=== Records provided ===
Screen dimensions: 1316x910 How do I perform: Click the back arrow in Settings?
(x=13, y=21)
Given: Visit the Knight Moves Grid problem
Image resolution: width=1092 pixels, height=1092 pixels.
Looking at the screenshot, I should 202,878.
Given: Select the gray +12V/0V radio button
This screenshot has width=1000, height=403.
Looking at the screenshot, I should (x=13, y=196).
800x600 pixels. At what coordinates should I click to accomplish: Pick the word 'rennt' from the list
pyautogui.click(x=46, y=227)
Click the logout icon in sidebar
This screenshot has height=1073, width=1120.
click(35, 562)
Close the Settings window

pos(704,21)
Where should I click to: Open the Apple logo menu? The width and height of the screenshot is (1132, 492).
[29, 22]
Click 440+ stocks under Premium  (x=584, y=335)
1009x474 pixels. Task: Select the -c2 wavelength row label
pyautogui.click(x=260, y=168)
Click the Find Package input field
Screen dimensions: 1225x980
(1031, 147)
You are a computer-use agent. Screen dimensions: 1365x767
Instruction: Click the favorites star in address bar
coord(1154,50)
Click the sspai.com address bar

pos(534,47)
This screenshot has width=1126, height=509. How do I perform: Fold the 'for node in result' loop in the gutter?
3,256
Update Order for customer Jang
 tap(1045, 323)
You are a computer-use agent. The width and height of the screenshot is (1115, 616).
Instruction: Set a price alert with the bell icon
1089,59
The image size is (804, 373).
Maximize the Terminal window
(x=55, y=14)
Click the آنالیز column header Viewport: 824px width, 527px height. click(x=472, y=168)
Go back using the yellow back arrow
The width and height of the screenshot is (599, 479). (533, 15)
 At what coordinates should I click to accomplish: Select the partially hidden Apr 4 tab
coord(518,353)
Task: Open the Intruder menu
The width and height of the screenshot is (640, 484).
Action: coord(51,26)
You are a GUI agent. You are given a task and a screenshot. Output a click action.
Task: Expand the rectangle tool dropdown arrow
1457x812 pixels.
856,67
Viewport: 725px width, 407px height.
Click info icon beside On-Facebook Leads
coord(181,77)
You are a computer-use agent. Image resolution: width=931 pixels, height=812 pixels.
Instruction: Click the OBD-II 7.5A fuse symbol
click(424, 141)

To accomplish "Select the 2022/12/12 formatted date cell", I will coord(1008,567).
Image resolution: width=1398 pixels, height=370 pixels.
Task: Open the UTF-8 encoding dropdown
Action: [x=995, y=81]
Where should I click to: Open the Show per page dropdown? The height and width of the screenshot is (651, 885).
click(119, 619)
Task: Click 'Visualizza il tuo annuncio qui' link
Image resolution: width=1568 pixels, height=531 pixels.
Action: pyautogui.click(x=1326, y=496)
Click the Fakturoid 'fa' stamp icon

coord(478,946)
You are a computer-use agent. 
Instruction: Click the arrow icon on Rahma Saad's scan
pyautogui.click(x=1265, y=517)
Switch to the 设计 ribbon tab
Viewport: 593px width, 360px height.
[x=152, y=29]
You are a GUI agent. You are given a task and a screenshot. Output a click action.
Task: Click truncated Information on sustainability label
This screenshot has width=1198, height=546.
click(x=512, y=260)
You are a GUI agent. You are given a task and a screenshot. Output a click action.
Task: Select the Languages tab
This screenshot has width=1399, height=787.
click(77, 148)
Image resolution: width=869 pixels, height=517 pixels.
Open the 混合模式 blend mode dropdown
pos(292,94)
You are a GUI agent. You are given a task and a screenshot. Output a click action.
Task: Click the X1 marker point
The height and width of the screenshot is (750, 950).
===
▶ _The task_: Go through the entries and filter for lines holding the word "computer"; copy each match.

▶ _Output_:
You are a computer-use agent. Screen dimensions: 1365x767
You are a computer-use agent. The width and height of the screenshot is (1115, 616).
You are a computer-use agent. Image resolution: width=931 pixels, height=812 pixels.
You are a computer-use agent. 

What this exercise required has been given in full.